Excerpted passage.

=-=-=

Vol. V, No. 3

UK Conservatives Would Repeal Levy

The British Parliament has passed a climate levy on energy use by businesses that will come into effect in April. The highly controversial tax, which amounts to only £1 billion per year, has come under heavy fire from business interests on the grounds that it would hurt their international competitiveness.

 

In an attempt to reduce industry opposition, the Labor government will offset the tax by reducing business employer’s National Insurance contributions by 0.3 percent and cut taxes for energy-saving investment. The whole scheme, however, would fall more heavily on companies with high energy-to-employment ratios. The Conservatives in their party manifesto have promised to abolish the climate change levy if returned to office at the next election. This would be in addition to £8 billion in tax cuts targeted for businesses, savers, and working families (Financial Times, January 5, 2001).

 

The climate levy is not the only new tax that the British government has in mind to deal with global warming. Jonathan Porritt, chairman of the government’s Sustainable Development Commission, said at the launch of the government’s first annual report on quality of life that there would have to be a tax on air travel to pay for damage to the environment and human health (Daily Telegraph, January 26, 2001).

 

 

Economics

 

UK to Fall Short of Pledge

To meet the European Union’s overall Kyoto target of 8 percent below 1990 levels, Great Britain committed to cut its greenhouse gas emissions by 12.5 percent below 1990 levels by 2010. It was thought that this level would be easy to reach because of the large-scale conversion of electricity production from coal to natural gas. So in a fit of enthusiasm, Prime Minister Tony Blair announced that Britain would do even better and voluntarily reduce its emissions by 20 percent below 1990 levels by 2010.

=-=-=

Extracted records.
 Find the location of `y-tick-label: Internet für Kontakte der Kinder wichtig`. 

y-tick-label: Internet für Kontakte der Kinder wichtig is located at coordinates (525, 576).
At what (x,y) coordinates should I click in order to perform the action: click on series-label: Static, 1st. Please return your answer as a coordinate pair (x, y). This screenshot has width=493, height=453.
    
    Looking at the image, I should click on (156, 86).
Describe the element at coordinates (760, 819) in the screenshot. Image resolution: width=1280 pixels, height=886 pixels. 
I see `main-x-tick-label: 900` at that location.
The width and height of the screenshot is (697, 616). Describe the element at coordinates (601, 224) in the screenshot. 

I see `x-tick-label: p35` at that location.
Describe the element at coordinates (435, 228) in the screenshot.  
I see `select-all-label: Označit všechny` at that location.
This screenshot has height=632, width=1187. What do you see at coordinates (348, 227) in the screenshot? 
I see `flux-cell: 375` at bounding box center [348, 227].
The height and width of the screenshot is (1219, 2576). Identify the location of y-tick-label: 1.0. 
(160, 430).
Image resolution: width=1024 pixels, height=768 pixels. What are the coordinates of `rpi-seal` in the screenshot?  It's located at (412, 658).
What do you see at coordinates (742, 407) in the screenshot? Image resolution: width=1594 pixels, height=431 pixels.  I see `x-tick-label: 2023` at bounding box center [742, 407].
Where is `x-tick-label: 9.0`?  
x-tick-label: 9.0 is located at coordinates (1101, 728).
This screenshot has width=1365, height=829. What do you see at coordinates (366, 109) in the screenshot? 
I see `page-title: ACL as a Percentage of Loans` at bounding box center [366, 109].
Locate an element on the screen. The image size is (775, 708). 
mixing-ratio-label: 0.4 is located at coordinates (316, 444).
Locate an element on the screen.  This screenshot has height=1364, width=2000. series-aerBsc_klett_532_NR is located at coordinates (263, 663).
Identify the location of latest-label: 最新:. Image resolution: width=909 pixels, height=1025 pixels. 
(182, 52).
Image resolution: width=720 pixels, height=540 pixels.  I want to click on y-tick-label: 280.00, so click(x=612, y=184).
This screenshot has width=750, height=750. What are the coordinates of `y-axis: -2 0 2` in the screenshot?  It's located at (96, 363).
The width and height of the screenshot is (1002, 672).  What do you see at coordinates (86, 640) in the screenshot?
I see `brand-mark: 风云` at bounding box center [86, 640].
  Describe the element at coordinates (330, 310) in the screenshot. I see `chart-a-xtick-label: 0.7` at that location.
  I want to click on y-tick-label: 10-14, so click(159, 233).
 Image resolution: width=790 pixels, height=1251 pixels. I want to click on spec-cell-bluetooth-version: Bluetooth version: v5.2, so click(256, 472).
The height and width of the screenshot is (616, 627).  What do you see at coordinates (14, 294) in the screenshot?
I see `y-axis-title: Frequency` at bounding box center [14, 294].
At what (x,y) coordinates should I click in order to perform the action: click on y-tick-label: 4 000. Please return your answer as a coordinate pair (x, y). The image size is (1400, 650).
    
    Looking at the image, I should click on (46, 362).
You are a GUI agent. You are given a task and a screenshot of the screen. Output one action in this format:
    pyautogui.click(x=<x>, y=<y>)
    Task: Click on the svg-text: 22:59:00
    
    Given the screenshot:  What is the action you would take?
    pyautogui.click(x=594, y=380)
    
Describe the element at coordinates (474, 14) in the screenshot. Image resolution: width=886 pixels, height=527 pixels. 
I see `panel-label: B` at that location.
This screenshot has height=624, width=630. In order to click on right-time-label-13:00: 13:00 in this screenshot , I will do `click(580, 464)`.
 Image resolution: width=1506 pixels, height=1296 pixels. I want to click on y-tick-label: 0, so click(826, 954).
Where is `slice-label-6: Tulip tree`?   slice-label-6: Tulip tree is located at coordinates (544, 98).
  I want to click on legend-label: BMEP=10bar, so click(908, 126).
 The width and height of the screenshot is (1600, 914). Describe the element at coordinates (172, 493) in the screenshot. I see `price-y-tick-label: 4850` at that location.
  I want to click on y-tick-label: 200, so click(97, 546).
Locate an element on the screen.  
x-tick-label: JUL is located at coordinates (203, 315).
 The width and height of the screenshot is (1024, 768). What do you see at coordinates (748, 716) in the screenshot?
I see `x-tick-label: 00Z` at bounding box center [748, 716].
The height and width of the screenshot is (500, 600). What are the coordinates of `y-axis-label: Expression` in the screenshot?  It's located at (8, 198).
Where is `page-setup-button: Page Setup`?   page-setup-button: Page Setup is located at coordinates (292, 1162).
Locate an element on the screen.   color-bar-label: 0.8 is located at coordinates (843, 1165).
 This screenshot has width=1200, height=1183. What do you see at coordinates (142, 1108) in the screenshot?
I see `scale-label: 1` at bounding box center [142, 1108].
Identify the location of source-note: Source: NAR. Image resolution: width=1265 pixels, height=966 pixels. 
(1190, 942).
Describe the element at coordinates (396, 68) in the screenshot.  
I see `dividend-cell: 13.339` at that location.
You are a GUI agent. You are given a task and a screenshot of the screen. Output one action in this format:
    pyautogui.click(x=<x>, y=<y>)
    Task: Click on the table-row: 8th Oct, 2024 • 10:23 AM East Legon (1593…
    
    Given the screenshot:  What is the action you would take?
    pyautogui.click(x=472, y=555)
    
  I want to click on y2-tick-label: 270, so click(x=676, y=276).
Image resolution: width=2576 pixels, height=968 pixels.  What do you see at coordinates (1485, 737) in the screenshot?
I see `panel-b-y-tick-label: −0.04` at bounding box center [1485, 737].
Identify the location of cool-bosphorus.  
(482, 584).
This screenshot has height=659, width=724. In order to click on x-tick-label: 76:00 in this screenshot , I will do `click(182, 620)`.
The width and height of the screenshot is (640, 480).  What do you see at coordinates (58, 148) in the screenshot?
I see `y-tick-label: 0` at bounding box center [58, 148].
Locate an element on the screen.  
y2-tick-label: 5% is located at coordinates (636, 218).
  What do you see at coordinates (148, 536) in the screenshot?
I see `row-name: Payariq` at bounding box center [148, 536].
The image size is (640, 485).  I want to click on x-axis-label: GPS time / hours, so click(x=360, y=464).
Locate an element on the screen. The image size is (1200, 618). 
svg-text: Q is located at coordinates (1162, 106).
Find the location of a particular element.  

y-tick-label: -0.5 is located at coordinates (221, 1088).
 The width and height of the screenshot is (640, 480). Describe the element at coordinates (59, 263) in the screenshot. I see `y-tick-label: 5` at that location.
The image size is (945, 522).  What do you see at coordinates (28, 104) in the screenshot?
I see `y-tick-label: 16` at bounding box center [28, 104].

=-=-=

Task 1.
Decide whether each statement below agrees with the climate levy newsletter, answering yes or no and quoting the words of the newsletter that decide it. (a) The climate levy on business energy use will take effect in April. (b) The Conservatives have promised to keep the climate change levy if returned to office. (c) Great Britain committed to cut its greenhouse gas emissions by 12.5 percent below 1990 levels by 2010.
Task 2.
Transcribe the part of the climate levy newsletter that opens with the words containing "The British Parliament" and closes with "January 5, 2001).".

Exercise output 1.
(a) Yes: "will come into effect in April"
(b) No: "have promised to abolish the climate change levy if returned to office at the next election"
(c) Yes: "Great Britain committed to cut its greenhouse gas emissions by 12.5 percent below 1990 levels by 2010"

Exercise output 2.
The British Parliament has passed a climate levy on energy use by businesses that will come into effect in April. The highly controversial tax, which amounts to only £1 billion per year, has come under heavy fire from business interests on the grounds that it would hurt their international competitiveness.

 

In an attempt to reduce industry opposition, the Labor government will offset the tax by reducing business employer’s National Insurance contributions by 0.3 percent and cut taxes for energy-saving investment. The whole scheme, however, would fall more heavily on companies with high energy-to-employment ratios. The Conservatives in their party manifesto have promised to abolish the climate change levy if returned to office at the next election. This would be in addition to £8 billion in tax cuts targeted for businesses, savers, and working families (Financial Times, January 5, 2001).